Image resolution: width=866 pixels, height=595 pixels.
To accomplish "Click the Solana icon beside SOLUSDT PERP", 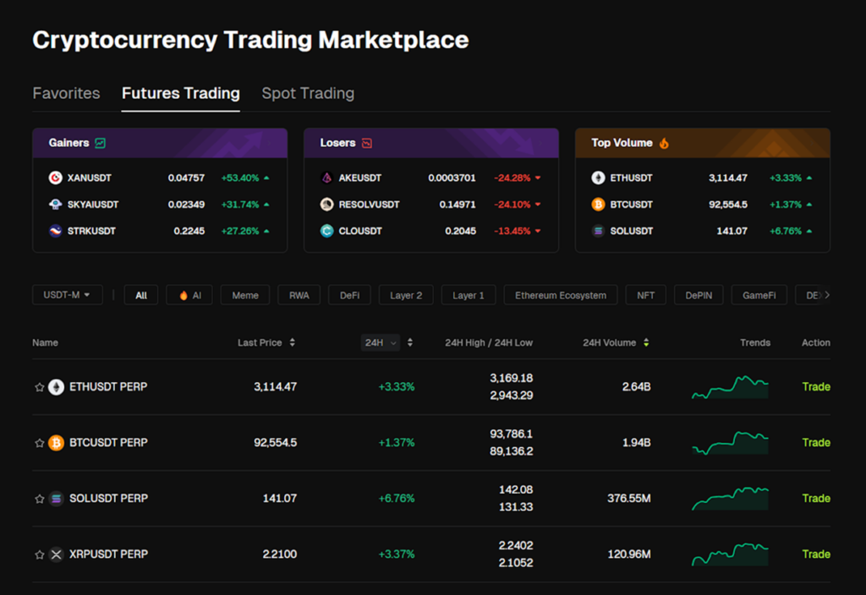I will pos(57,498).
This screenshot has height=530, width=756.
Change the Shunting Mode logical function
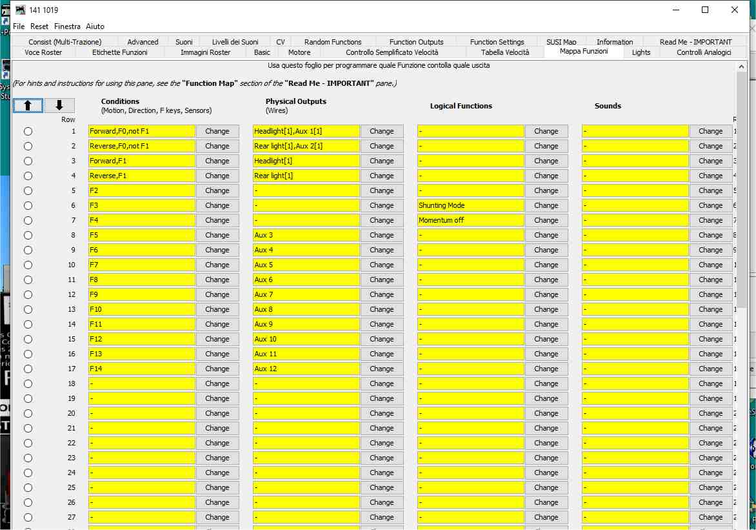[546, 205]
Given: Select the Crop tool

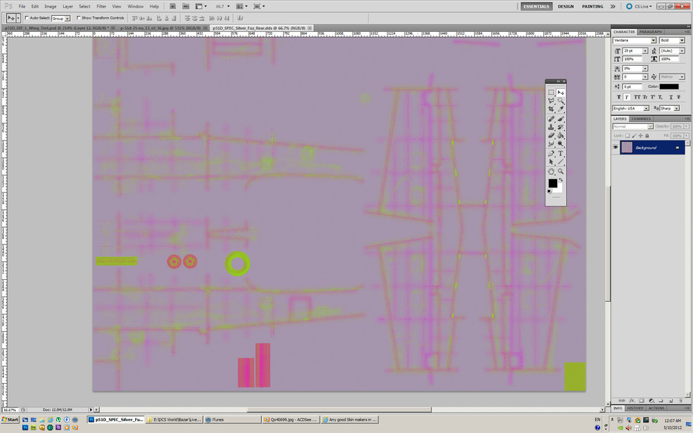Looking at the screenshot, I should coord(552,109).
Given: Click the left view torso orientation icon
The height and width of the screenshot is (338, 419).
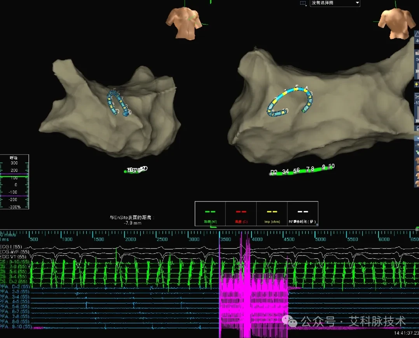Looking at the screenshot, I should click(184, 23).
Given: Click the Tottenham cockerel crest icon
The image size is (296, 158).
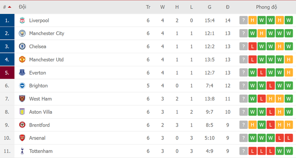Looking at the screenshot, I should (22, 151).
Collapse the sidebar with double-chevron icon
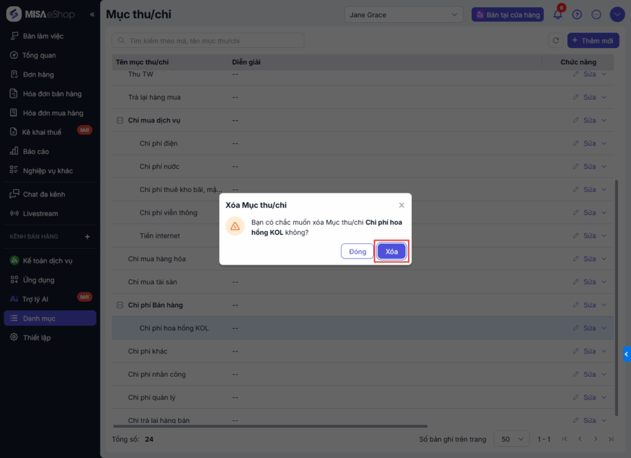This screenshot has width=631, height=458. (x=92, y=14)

· · · · · · ·

Starting at the line above that holds "This screenshot has height=530, width=756.", return each line up to and including the one that holds "Given: Click the left", exactly as written, minus any pictures.

Result of this exercise »
This screenshot has height=530, width=756.
Change the Shunting Mode logical function
[546, 205]
Given: Select the Crop tool

Looking at the screenshot, I should coord(552,109).
Given: Click the left view torso orientation icon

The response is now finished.